▶ _EXERCISE GOAL_
Reproduce everything from "William Frank Gilly" down to "Future is Wild." in the William Gilly article below.

▶ _SOURCE TEXT_
= William Gilly =

William Frank Gilly is an American biologist specializing in the study of cephalopods. He works at Gilly Lab, Hopkins Marine Station, in Monterey County, as a professor of biology, at Stanford University and was involved with the television special The Future is Wild.

==Early life==
Gilly received a BSE (Electrical Engineering, 1972) from Princeton University and a Ph.D. (Physiology and Biophysics, 1978) from Washington University in St. Louis. He had additional training at Yale University, University of Pennsylvania and the Marine Biological Laboratory at Woods Hole.

==Career==
From the late 1970s to the 2010s, he contributed to the basic understanding of electrical excitability in nerve and muscle cells in a wide range of organisms ranging from brittle-stars to mammals. Much of this work employed the giant axon system of the squid as an experimental model system for molecular and biophysical approaches. Additional physiological studies made in the living squid revealed unexpected complexities in how the giant axon system controls escape responses, and how mechanisms governing that control are subject to modification by environmental factors like temperature and during normal development.

===Humboldt squid===
Gilly's current research program on squid concentrates on the behavior and physiology of Dosidicus gigas, the jumbo or Humboldt squid. Fieldwork in the Gulf of California near Santa Rosalía, Baja California Sur and off Monterey Bay employs a variety of tagging methodologies in order to track short-term diel vertical migrations as well as long-distance migrations.

==Recognition==
Gilly was nominated by Stanford University to be one of the USA Science and Engineering Festival's Nifty Fifty Speakers who spoke about his work and career to middle and high school students in October 2010. He is also an adviser to the Microbes Mind Forum.

==Personal life==
Gilly is a fan of John Steinbeck, Ed Ricketts, Robinson Jeffers and other notable characters in the Monterey peninsula.

[Saved entries]
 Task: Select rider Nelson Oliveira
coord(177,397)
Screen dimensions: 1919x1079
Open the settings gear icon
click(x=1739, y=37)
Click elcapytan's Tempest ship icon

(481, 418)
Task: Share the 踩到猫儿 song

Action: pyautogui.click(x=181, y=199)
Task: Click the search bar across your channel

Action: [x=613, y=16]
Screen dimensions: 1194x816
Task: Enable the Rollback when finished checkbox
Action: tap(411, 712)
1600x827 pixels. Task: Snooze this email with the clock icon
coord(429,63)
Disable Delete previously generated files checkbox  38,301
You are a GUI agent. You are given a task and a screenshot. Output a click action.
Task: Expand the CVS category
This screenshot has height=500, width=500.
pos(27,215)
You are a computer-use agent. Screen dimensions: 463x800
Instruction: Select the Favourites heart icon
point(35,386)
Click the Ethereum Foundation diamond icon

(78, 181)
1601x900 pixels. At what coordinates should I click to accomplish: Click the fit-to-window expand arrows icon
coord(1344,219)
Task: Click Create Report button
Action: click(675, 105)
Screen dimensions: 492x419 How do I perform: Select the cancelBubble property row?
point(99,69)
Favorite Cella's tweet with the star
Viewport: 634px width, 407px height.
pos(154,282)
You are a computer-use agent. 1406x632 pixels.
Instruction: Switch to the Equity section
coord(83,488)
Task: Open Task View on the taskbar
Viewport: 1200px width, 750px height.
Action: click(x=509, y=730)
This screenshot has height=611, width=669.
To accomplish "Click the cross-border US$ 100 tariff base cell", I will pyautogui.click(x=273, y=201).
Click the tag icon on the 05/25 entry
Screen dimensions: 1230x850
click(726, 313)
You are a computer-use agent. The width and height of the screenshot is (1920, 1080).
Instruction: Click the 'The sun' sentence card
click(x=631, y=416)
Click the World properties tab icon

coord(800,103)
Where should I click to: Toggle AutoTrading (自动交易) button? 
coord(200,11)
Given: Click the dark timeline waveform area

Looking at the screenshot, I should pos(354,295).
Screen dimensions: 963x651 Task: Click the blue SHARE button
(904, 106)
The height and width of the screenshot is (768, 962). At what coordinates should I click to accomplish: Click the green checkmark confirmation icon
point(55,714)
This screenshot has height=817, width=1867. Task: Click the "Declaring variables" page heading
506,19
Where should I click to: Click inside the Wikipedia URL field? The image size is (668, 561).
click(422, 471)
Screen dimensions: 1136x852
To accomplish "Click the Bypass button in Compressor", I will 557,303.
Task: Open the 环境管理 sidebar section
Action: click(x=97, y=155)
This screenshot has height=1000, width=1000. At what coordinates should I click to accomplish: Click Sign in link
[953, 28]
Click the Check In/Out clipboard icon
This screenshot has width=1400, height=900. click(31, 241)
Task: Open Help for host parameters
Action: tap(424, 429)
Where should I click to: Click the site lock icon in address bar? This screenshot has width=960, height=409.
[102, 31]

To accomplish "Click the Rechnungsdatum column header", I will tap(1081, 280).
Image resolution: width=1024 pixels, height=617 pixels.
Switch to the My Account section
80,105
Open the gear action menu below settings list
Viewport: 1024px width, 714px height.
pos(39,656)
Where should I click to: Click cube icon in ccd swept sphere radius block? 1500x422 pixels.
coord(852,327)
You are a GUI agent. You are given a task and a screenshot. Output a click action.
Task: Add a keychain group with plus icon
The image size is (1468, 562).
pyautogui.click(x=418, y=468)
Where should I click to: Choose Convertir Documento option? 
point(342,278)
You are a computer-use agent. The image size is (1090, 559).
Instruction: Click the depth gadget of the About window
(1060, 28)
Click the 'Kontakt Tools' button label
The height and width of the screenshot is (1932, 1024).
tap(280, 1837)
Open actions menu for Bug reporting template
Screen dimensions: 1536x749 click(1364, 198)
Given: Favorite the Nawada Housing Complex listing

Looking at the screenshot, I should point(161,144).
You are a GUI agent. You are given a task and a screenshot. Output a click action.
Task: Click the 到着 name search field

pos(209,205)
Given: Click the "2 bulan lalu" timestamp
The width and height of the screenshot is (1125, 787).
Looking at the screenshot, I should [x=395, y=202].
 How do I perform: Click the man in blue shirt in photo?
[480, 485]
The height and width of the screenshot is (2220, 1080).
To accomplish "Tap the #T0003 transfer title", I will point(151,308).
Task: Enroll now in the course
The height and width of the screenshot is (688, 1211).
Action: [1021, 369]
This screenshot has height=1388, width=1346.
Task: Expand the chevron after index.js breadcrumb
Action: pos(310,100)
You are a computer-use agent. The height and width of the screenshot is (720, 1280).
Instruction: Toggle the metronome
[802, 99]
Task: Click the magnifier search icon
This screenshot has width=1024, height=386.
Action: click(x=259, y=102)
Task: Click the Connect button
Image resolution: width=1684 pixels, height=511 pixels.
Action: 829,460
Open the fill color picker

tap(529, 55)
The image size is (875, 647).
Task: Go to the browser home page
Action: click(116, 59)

▶ _OUTPUT BELOW_
William Frank Gilly is an American biologist specializing in the study of cephalopods. He works at Gilly Lab, Hopkins Marine Station, in Monterey County, as a professor of biology, at Stanford University and was involved with the television special The Future is Wild.